Thursday, August 14, 2008

Putting it Out on the Table

I wasn't completely truthful with my mother when I came out to her just a couple of days ago. She asked if Mike was my boyfriend, and I said no. That was bothering me, as I feel like I'm in a position where I need to tell her the truth.

She came home from another 16-hour shift, tired, as usual. I asked her if I could talk to her, to talk about me. I shouldn't have asked; her work has drained a lot of energy from her, and I think the last thing she wanted to hear was my gay lifestyle.

"Ay! I don't know; I'm tired." I understood. I went to bed. After a long day of work, she always sits on the couch in the living room with her rosary, praying. I know she prays for the best for her family, especially when it comes to monetary terms.

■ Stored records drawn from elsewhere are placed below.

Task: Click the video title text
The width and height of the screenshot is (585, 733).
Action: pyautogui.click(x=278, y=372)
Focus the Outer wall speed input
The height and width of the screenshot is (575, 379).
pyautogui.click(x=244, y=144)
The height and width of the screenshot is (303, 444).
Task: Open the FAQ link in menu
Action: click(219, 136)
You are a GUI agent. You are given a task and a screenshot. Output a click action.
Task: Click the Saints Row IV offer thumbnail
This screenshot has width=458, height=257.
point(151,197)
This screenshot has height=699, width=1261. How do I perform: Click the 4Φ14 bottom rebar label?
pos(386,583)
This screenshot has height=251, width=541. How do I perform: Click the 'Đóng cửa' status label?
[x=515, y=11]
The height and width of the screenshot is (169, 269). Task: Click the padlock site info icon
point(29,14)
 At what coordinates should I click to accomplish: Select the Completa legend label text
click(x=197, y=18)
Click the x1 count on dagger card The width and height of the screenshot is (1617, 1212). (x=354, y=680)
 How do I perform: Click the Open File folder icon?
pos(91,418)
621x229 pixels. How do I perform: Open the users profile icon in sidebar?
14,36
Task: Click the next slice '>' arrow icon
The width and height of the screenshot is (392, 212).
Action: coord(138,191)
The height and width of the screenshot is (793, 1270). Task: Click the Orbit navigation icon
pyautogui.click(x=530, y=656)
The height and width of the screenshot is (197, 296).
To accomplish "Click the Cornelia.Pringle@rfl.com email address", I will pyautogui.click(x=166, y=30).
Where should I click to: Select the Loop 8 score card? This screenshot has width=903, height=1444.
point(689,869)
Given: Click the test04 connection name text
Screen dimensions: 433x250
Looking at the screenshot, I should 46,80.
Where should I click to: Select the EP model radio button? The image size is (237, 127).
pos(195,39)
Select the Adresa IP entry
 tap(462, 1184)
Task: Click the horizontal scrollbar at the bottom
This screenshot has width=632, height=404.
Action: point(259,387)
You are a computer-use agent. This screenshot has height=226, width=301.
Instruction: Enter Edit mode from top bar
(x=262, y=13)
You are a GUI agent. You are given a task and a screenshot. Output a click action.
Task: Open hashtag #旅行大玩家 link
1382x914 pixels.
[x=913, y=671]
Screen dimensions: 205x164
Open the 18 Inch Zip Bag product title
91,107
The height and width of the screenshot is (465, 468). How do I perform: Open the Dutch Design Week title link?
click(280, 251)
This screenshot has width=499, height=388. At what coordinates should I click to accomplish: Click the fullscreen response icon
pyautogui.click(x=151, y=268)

After coming out to her, I knew she added an extra prayer to her list of "good intentions."

Several minutes later while I tried to go to sleep, she walked into my room, making sure that I gargled with warm water and salt (I've had a sore throat for the past few days). She kissed me, and I said I loved her.

"What do you want to talk about?" she asked.

"I just felt like I've lied to you."

"Put on your t-shirt." She walked into the living room, and I followed her as I put on my shirt. She asked what I was lying about. I told her that I'm not doing anything wrong; that I'm doing really well in life, like getting good grades in school and keeping myself busy with work. I worked to make her proud, but most of all happy, knowing that she has a son that she can talk to her co-workers about.

I let everything out on the table, confessing that Mike was my boyfriend, but not anymore, and that I'm seeing someone from another state. She knew that I had a boyfriend, yet she still prayed that I'd be straight (I knew she was in denial, though I convinced myself that she was that naive). My mom brought up how much she wanted to be "macho," and the times that I've made fun of my gay uncle; it was hard for her to grasp the fact that I'm gay and that I can throw a football without breaking a nail. I told her that my sexual orientation is not my personality. I made sure that she heard this: "Other than my sexual life, mom, I'm doing so well. Aren't I? Aren't I making you proud? Aren't I the one that's doing well in school? Aren't I the son that's making you proud?" She nodded her head, saying of course, but she still wanted me to be straight. She hated the idea that people she knew would talk about me. I reassured her that many already know, and she didn't like that idea either. And, again, I reassured her that other peoples' opinion about me being her gay son doesn't matter and doesn't affect my life or hers.

She cried. She asked what she did wrong. My mother did nothing wrong, and I told her that. I told her that I learned from my mother, the strongest and hardest working woman I know, and that I'm here to make her proud and happy; that I'm nothing like my older brothers when they were my age; and that me being gay is not going to change who I am. Yet she cries, still, hoping that I'll be straight. I won't force her into believing that I won't change, and in time she'll have to accept that.

It was a rougher talk than last time, but at the end, only one thing mattered:

She still loves me.


Father Tony of the Farmboyz said...

Telling the complete truth is really the only way to become close with a parent. It is why I will never be close to my own mother eventhough I have been "out" to her for many years and she loves my partner. She is too old and too judgemental to handle much of the detail of my life. Besides, I have no desire to confide in her. You should value and protect the relationship you have with your mother.

On another note, did I miss something? Not only do you have "Mike", but you also are seeing someone in another state? How very, um, energetic of you.

D said...

Whupsie. I should've emphasized the word "was."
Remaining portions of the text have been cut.